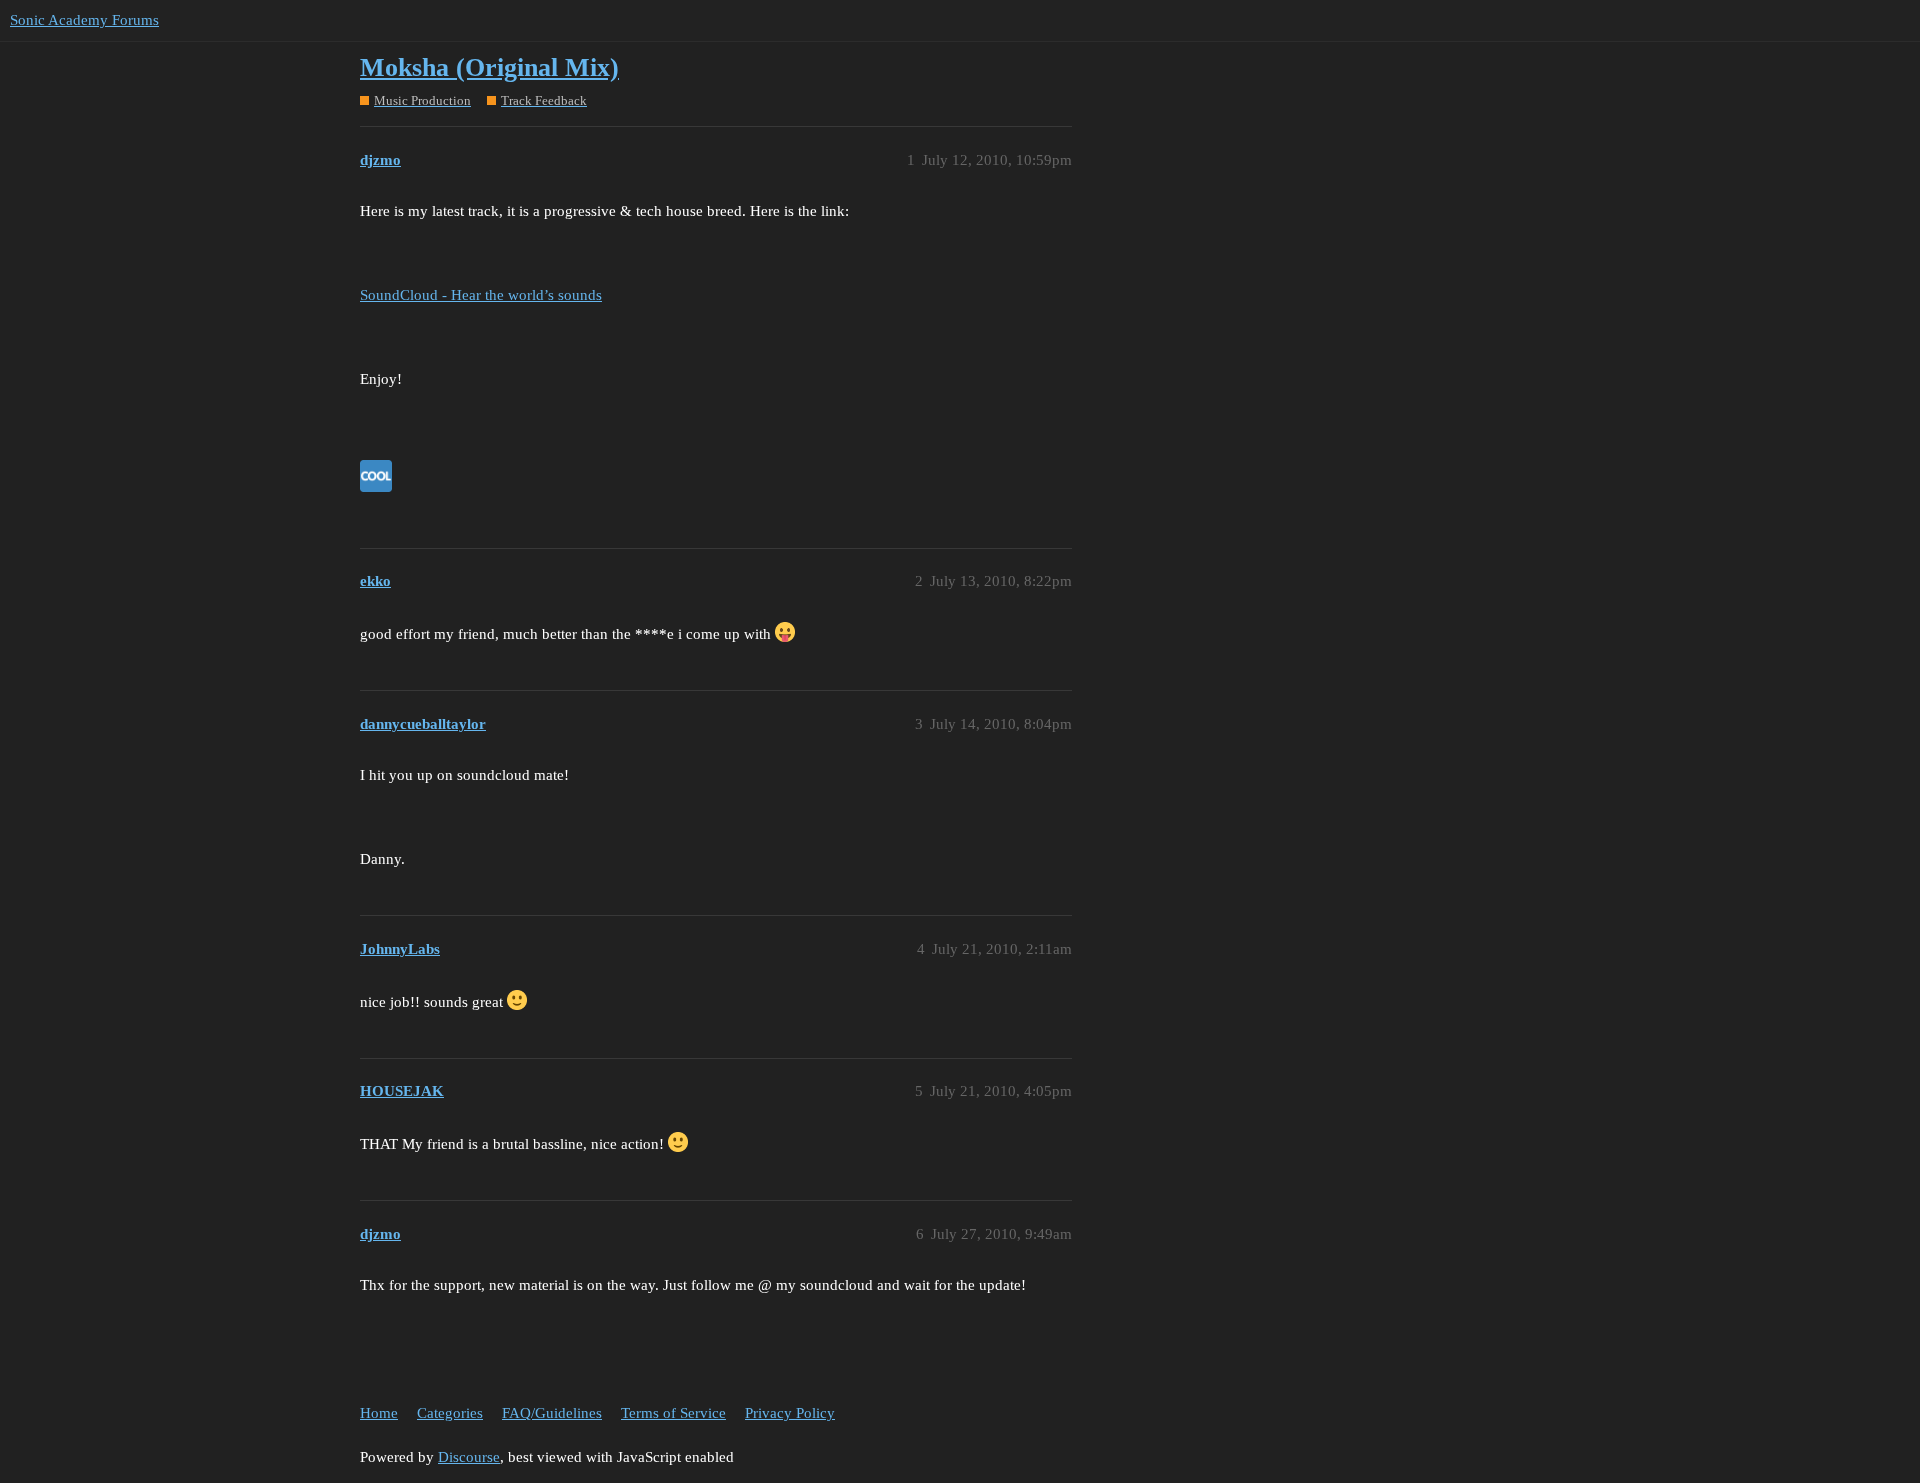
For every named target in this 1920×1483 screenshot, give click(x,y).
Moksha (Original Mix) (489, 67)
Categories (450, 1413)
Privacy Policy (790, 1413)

■ ■ ■ ■ ■ ■ ■

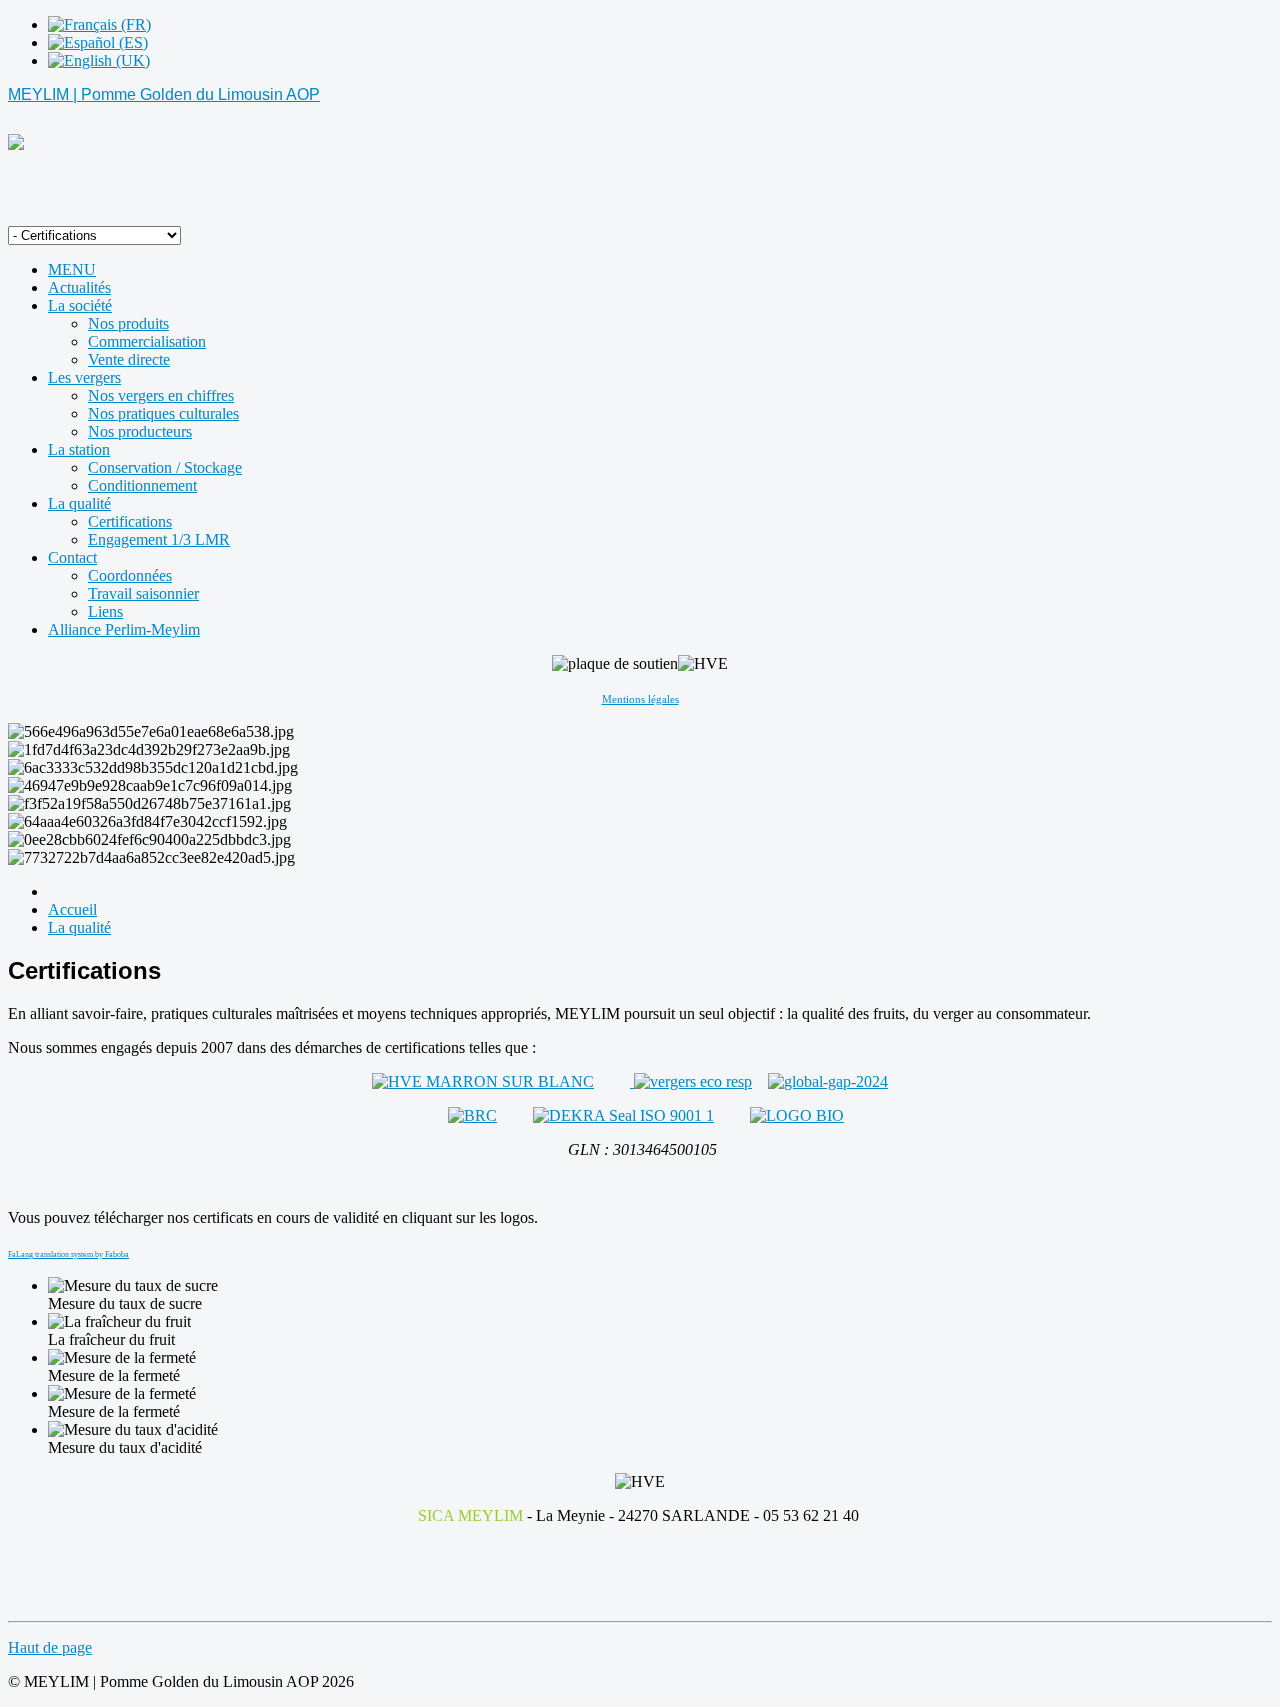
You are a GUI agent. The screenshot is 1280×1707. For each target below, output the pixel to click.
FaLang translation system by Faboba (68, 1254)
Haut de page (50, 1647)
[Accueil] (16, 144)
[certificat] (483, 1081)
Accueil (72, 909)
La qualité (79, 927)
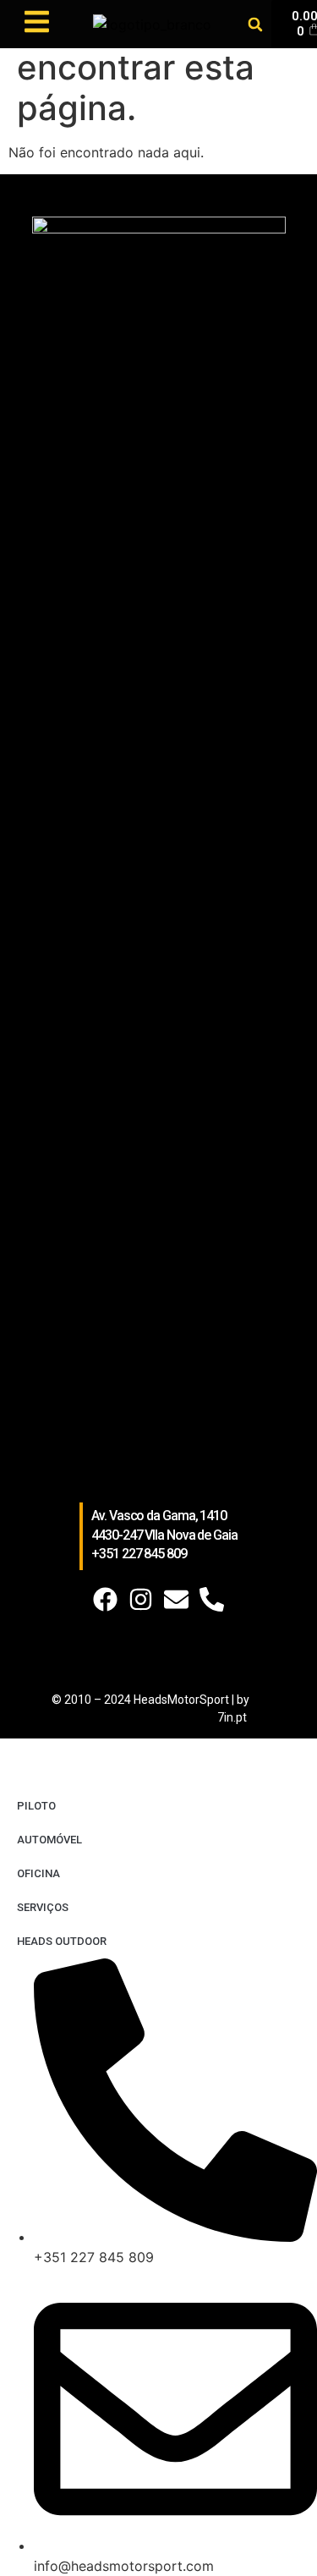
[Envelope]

■ ■ ■ ■ ■ ■ ■

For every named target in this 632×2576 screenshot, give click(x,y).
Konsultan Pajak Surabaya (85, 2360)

■ ■ ■ ■ ■ ■ ■

_EXERCISE INSTRUCTIONS_. Your task is to restate, word for word, only those lines above that fall between the line holding "Moksha (Original Mix) (489, 67)" and the line holding "Privacy Policy (790, 1413)", inclusive.

_TASK RESPONSE_.
Moksha (Original Mix) (489, 67)
Categories (450, 1413)
Privacy Policy (790, 1413)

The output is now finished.